The response should contain only those lines of the entries below that include the string "Open".
'''
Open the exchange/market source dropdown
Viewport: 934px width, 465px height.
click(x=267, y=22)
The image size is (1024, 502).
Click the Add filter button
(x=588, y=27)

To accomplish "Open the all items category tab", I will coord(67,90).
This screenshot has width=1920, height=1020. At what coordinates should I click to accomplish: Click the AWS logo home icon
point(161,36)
'''
'''
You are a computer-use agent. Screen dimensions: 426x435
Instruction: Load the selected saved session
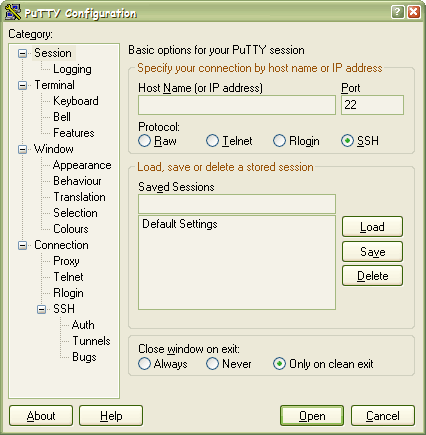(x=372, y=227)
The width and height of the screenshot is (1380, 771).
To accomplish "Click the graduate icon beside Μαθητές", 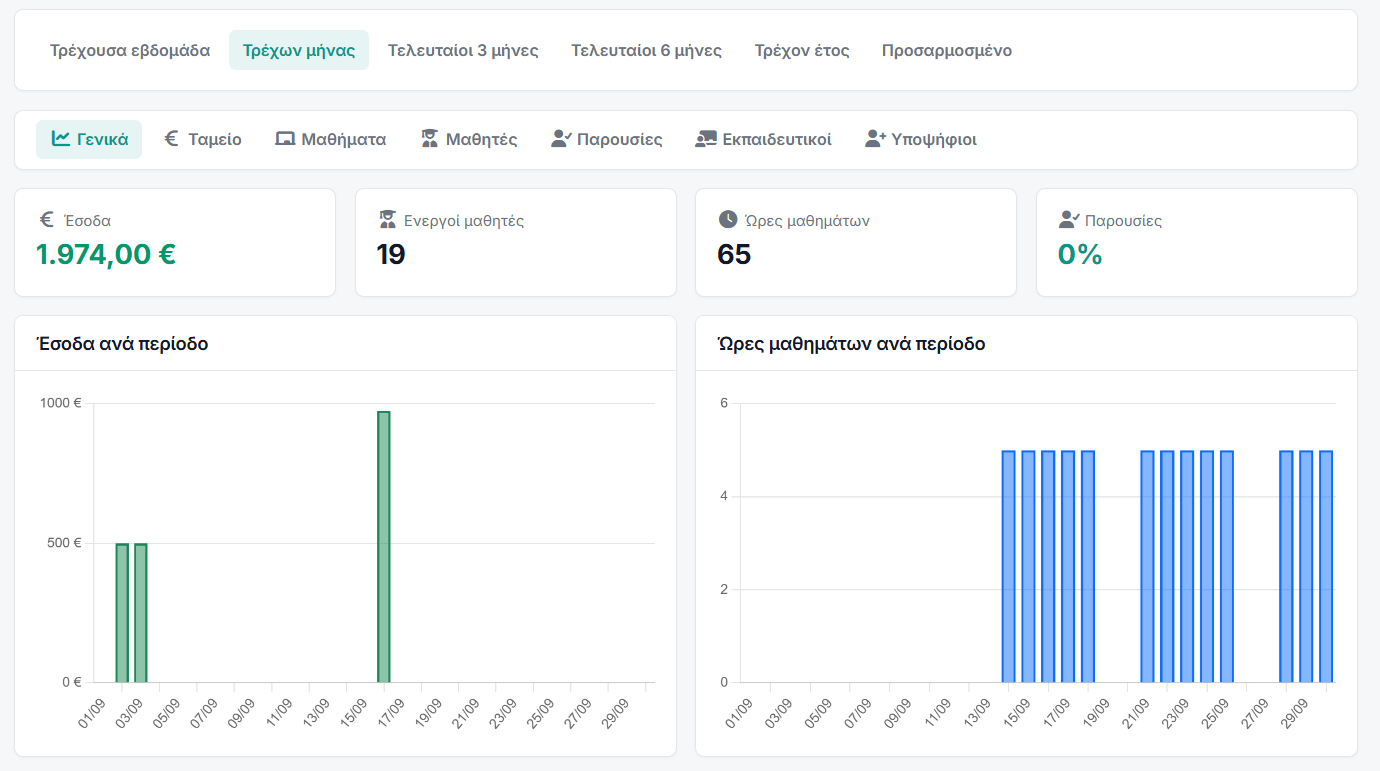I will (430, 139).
'''
'''
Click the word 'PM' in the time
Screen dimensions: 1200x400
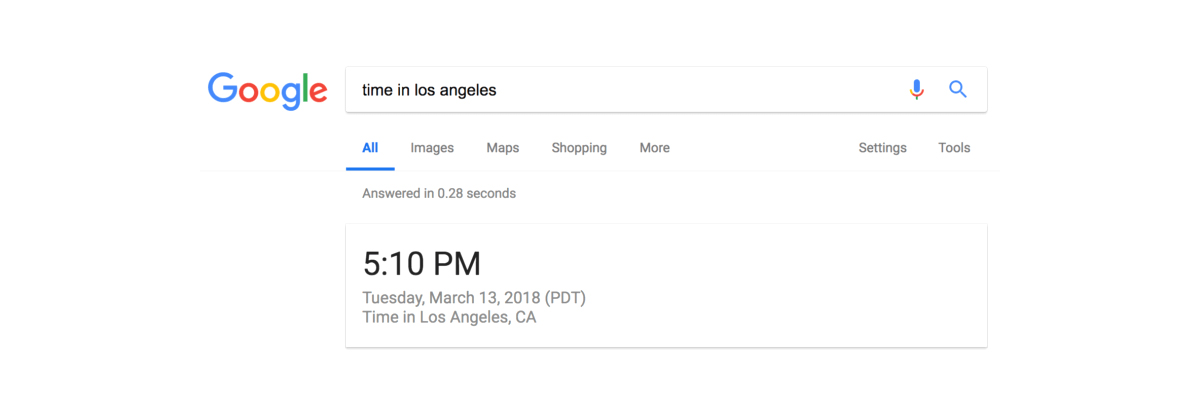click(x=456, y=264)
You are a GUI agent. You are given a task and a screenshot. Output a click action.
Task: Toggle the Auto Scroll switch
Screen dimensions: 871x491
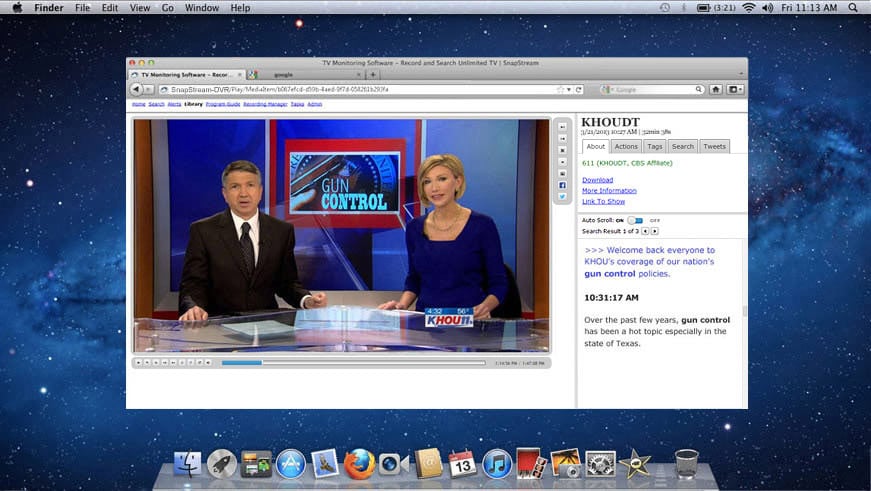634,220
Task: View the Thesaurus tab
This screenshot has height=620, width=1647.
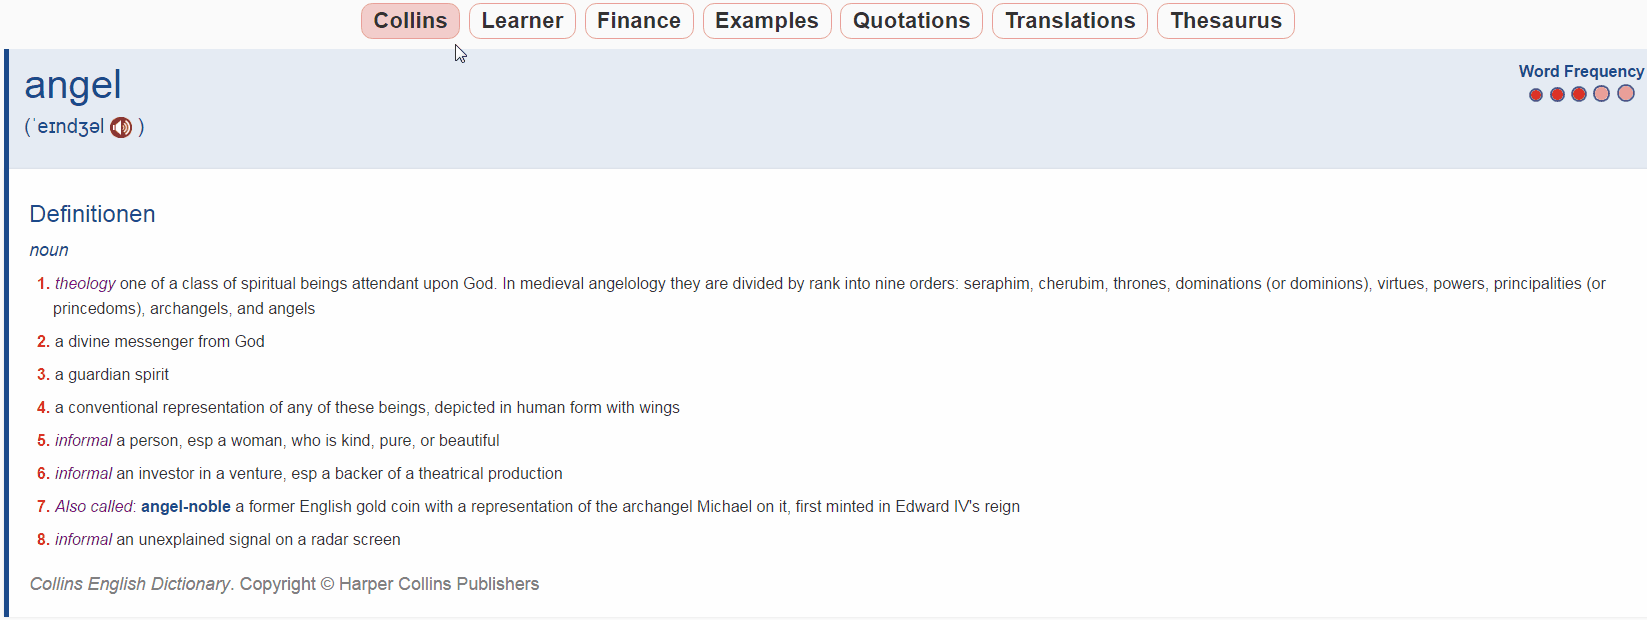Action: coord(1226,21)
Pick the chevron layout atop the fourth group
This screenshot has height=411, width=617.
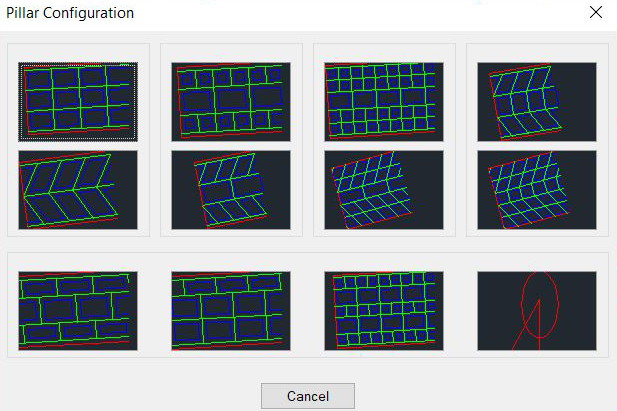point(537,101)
'''
__PROBLEM SOLUTION__
Open the exchange/market source dropdown
To accomplish "Open the all items category tab", I will coord(67,90).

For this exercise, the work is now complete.